Ощущение, что я — лес, охватывало меня не только в те часы и минуты, когда я, набрасывая слова на бумагу, пытался в строку втиснуть весь мир. Нет, это ощущение необычайной свежести не покидало меня ни на улице города, ни на вокзале, где меня ждали поезда, ни в тихих залах библиотек. Книга раскрывалась мне на той самой странице, где все нити мира соединялись в один центр, в одно начиненное эмоциями поле.
Опровергая все законы бытия, я одновременно пребывал в двух разных точках слишком пластичного, почти волшебного пространства: в комнате поэта посреди большого шумного города и далеко-далеко от всех городовв лесу. В лесу я был деревьями и облаками, и синей речкой, что неслась, тихо напевая, вся прозрачная, как строчка поэмы, в которой отразились длинные коричневые стволы, темно-зеленые ветви и рыжие белки, прислушивающиеся к стуку дятла.
В городе же я был молодым, очень застенчивым человеком, пытавшимся слиться с вещами при помощи слов и ритма, войти внутрь вещей и увидеть то, что остается от всех скрытым.

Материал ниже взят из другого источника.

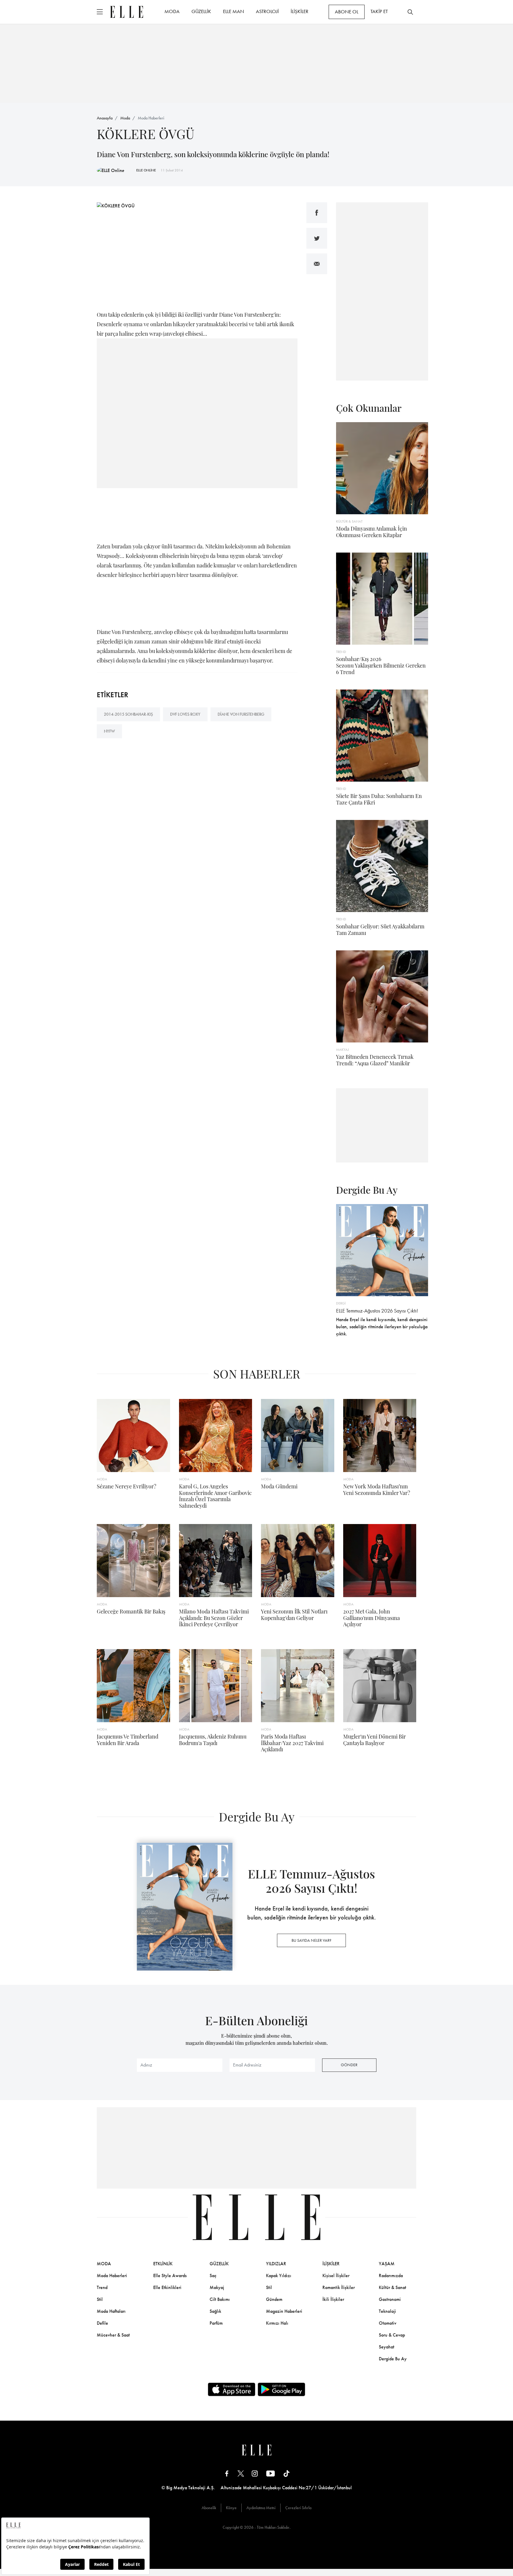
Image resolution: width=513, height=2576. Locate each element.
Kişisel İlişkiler (335, 2275)
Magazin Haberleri (284, 2311)
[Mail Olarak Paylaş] (316, 263)
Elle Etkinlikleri (167, 2287)
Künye (231, 2507)
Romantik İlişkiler (338, 2287)
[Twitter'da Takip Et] (241, 2473)
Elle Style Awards (170, 2275)
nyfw (109, 731)
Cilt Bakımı (220, 2299)
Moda (125, 118)
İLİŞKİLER (299, 11)
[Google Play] (281, 2389)
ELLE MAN (233, 11)
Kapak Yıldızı (278, 2275)
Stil (100, 2299)
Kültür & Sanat (392, 2287)
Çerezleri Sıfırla (298, 2507)
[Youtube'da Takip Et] (270, 2473)
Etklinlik (162, 2263)
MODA (172, 11)
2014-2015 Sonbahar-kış (128, 714)
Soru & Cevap (392, 2335)
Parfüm (216, 2323)
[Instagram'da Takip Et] (254, 2473)
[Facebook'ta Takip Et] (226, 2473)
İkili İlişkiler (333, 2299)
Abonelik (209, 2507)
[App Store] (231, 2389)
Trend (102, 2287)
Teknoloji (387, 2311)
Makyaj (217, 2287)
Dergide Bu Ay (393, 2359)
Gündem (274, 2299)
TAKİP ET (379, 11)
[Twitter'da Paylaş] (316, 238)
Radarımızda (391, 2275)
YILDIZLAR (276, 2263)
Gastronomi (390, 2299)
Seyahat (386, 2347)
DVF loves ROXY (185, 714)
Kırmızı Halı (277, 2323)
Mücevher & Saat (113, 2335)
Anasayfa (105, 118)
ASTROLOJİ (267, 11)
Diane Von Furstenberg (241, 714)
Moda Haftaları (111, 2311)
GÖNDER (349, 2064)
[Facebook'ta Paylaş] (316, 212)
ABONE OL (346, 11)
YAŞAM (387, 2263)
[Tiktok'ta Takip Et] (286, 2473)
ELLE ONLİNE (146, 170)
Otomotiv (387, 2323)
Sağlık (215, 2311)
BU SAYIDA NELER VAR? (311, 1940)
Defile (102, 2323)
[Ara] (410, 12)
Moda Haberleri (151, 118)
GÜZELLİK (201, 11)
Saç (213, 2275)
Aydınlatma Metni (261, 2507)
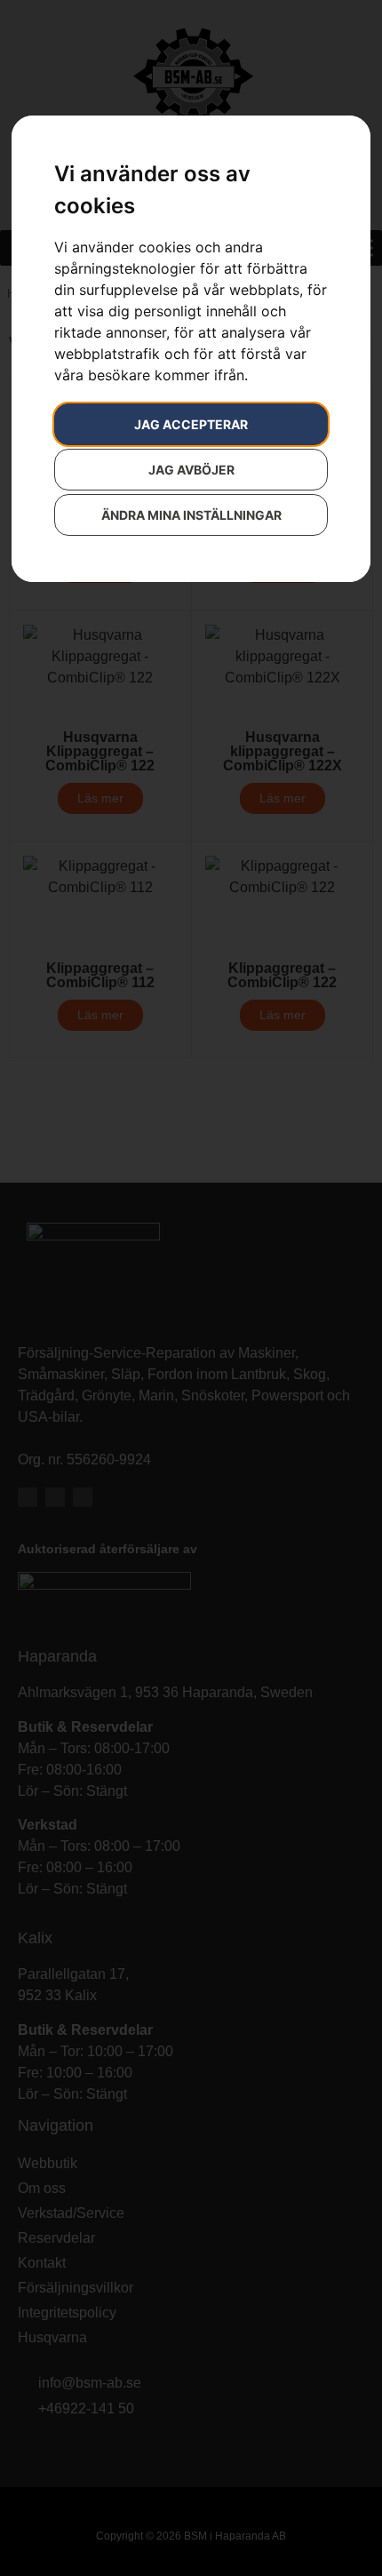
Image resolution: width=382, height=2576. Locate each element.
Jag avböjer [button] (191, 469)
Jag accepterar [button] (191, 424)
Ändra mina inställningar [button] (191, 514)
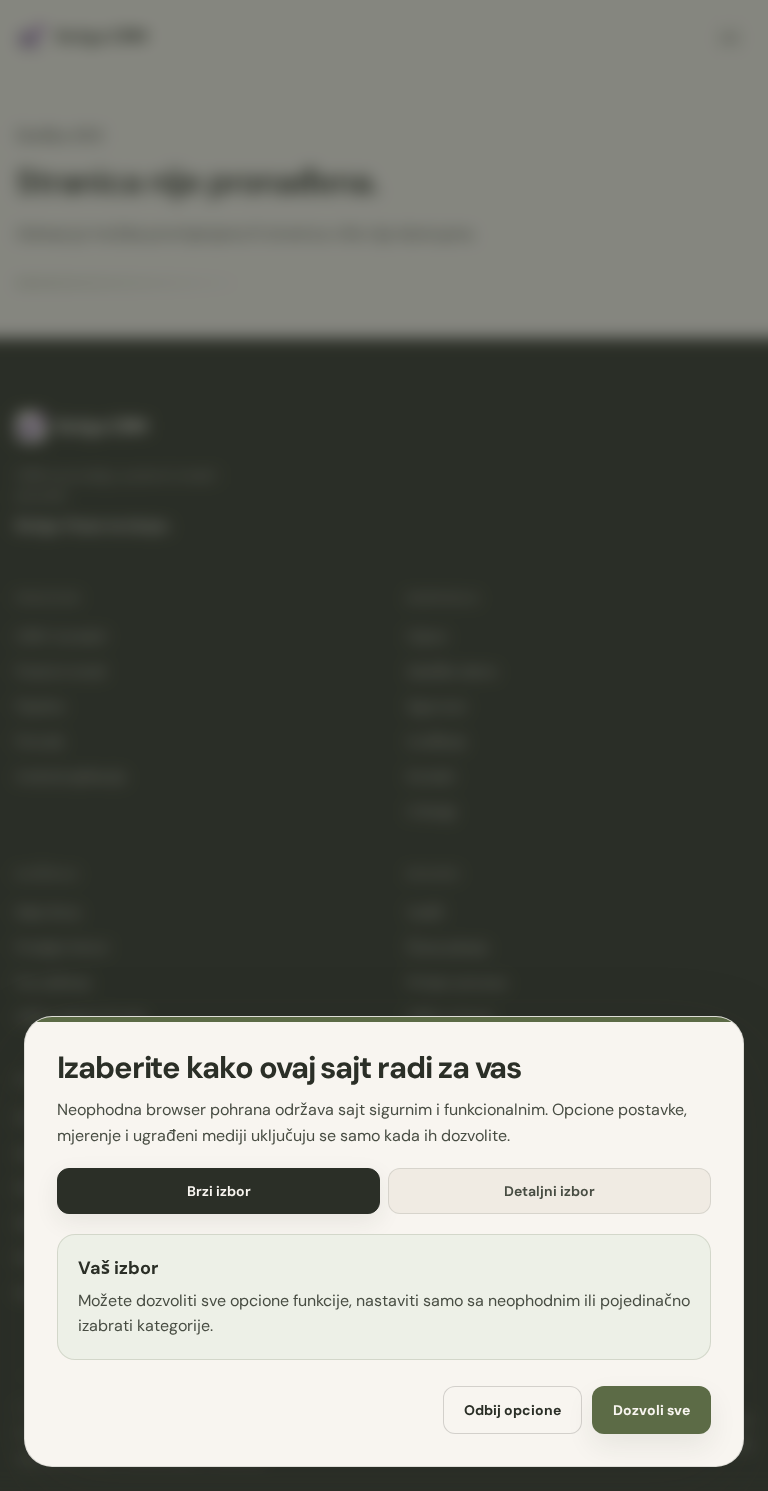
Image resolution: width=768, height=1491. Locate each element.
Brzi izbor (219, 1191)
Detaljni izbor (549, 1191)
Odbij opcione (512, 1410)
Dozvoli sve (651, 1410)
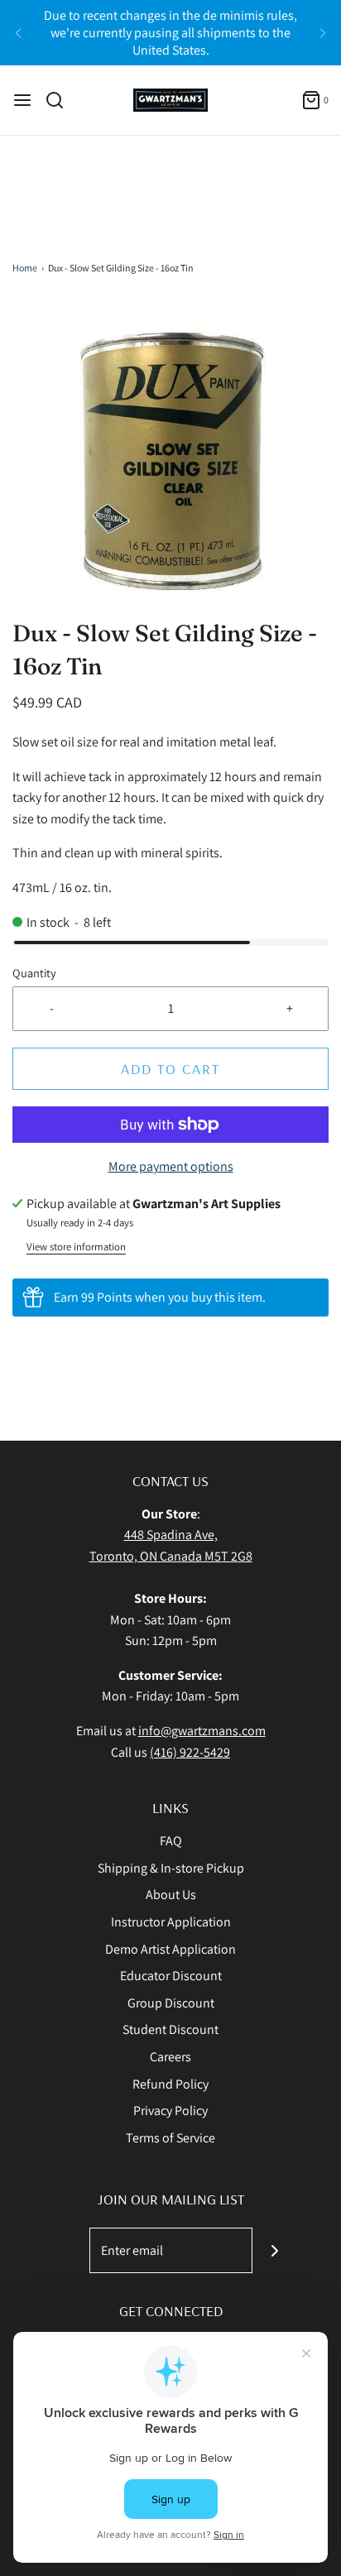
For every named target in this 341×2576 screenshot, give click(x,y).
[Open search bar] (61, 100)
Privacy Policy (170, 2110)
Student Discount (170, 2029)
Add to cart (170, 1068)
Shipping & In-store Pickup (171, 1868)
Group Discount (170, 2003)
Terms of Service (170, 2138)
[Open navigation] (22, 100)
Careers (170, 2056)
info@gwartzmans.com (202, 1730)
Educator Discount (171, 1975)
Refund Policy (170, 2084)
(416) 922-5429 (190, 1752)
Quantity (34, 973)
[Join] (275, 2250)
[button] (170, 458)
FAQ (171, 1840)
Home (24, 267)
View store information (76, 1247)
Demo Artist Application (170, 1949)
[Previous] (18, 33)
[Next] (323, 33)
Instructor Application (171, 1922)
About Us (171, 1894)
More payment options (170, 1166)
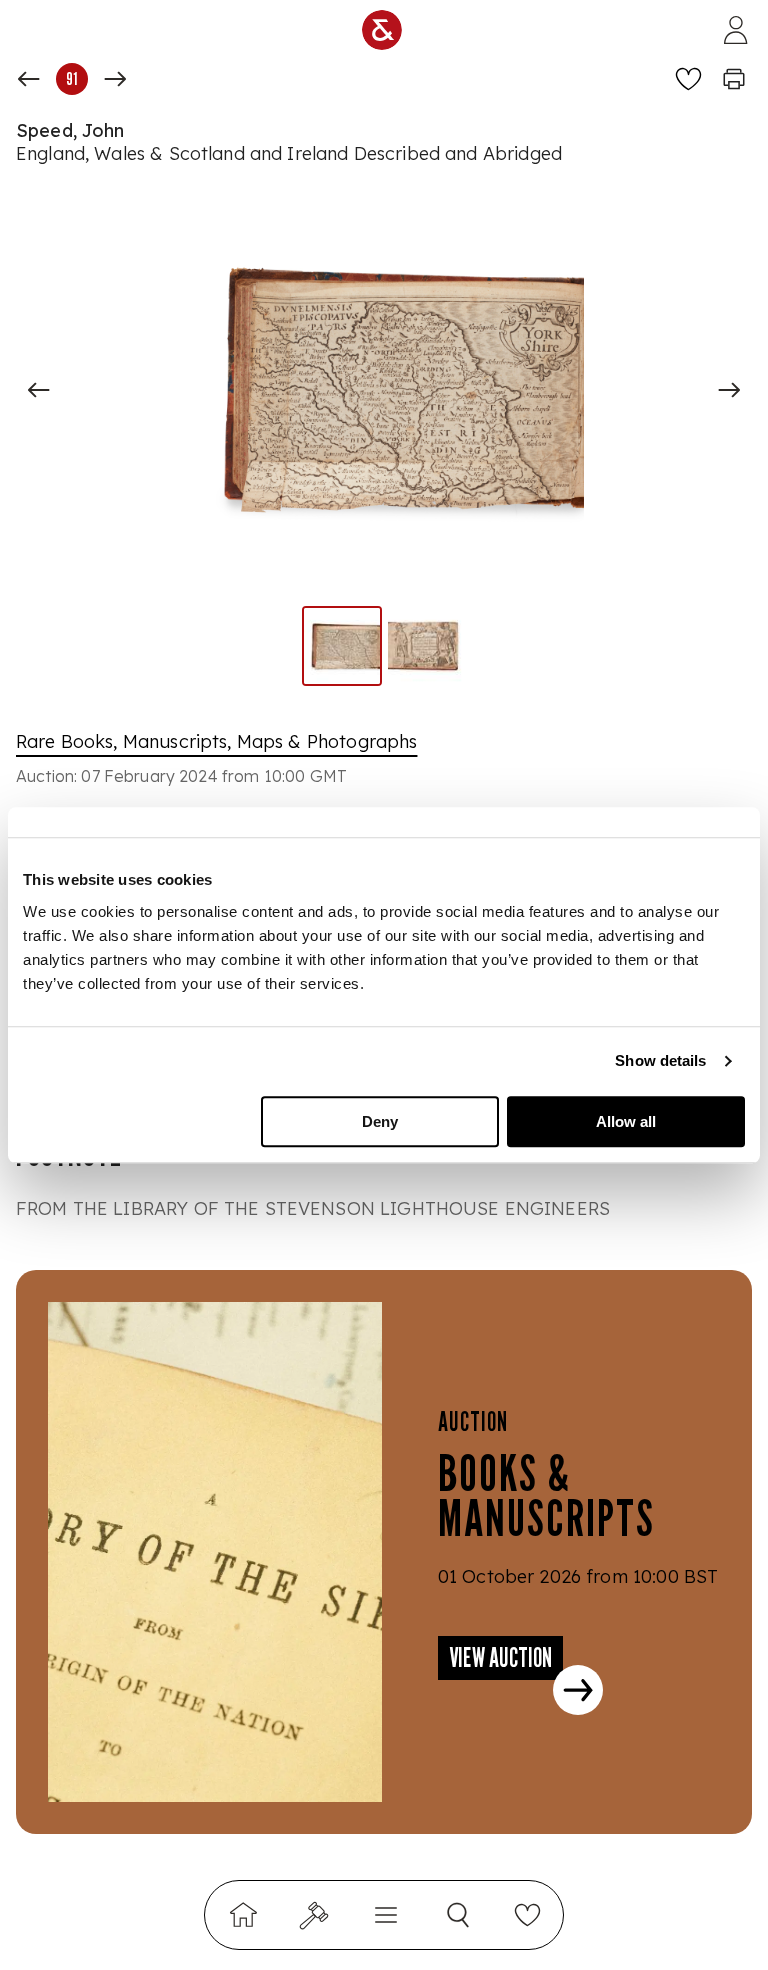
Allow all (626, 1121)
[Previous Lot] (29, 79)
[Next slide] (729, 390)
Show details (660, 1060)
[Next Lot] (115, 79)
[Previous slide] (39, 390)
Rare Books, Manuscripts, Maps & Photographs (216, 741)
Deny (380, 1121)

Но в те удивительные мгновения, когда все окружающее (дома, улицы, предметы) пыталось установить со мной контакт и слова, которые я набрасывал на бумагу, были, как губка, пропитаны утренней росой и свежестью мира, лес окликал меня по имени, словно он был тут, возле открытого окна. И тогда мне все окружающее представлялось чуточку иным, чем оно было на самом деле. Я видел дома и прохожих словно сквозь речную синь, и мне казалось, что лесная прозрачная река пришла сюда к высоким домам и заговорила с прохожими на том языке, на котором умели говорить только Гомер и Пушкин.
Когда я шел по улице, прозрачными становились камни и казалось, лесная река течет внутри домов, смывая со всех лиц и предметов пыль обыденной жизни…
Я слышал, как куковала кукушка, повторяя себя в звуке, но звук был чист, и мне чудилось, что сама природа окликает меня и ждет, когда я отзовусь.
Прекрасны были эти мгновения. Переливаясь, как голос кукушки, они превращались затем в часы и дни. Я шел в сквер, где недавно была поставлена статуя, изображавшая древнегреческую богиню. Никто кроме меня не знал, что богиня притворялась статуей, что она была живая.
— Офелия! — окликал я ее. — Сколько же необыкновенных дней ты мне подаришь? Мне нужно закончить поэму. И мне совсем не хочется спешить.
Я возвращался домой в свою маленькую комнату, садился за стол и раскрывал книгу одного удивительного поэта. С ним тоже были откровенны и явления и вещи, но, глубоко чувствуя и понимая язык всего окружающего, он тем не менее был несчастен.
Почему? Я этого не мог понять. Я никогда еще не испытывал такого счастья, как теперь, когда Офелия превратила меня в подобие кентавра, чудесно соединив лес и человека в одно существо.
Ночь уносила меня туда, где шумел лес и неслась лесная река. И когда наступало утро, рано-рано, когда еще не проснулись люди в домах, она возвращала меня в город. И тогда слова, которые я набрасывал на бумагу, становились озерами, тропой, вьющейся в горах, свистом иволги, молнией, прорезающей темноту.
Я ходил по комнате из угла в угол и повторял эти слова, а за окном уже начал шуметь дождь, чтобы закончить строфу той главы, которую я писал.
Но не дописал я главы. Не дали. Пока шумел дождь под окном, вошла Офелия, тяжело, но бодро ступая мраморными ногами.
А затем… Затем перевернулась страница, но не моей рукописи, а той немножко страшноватой поэмы, которую творила Офелия отнюдь не только из одних слов.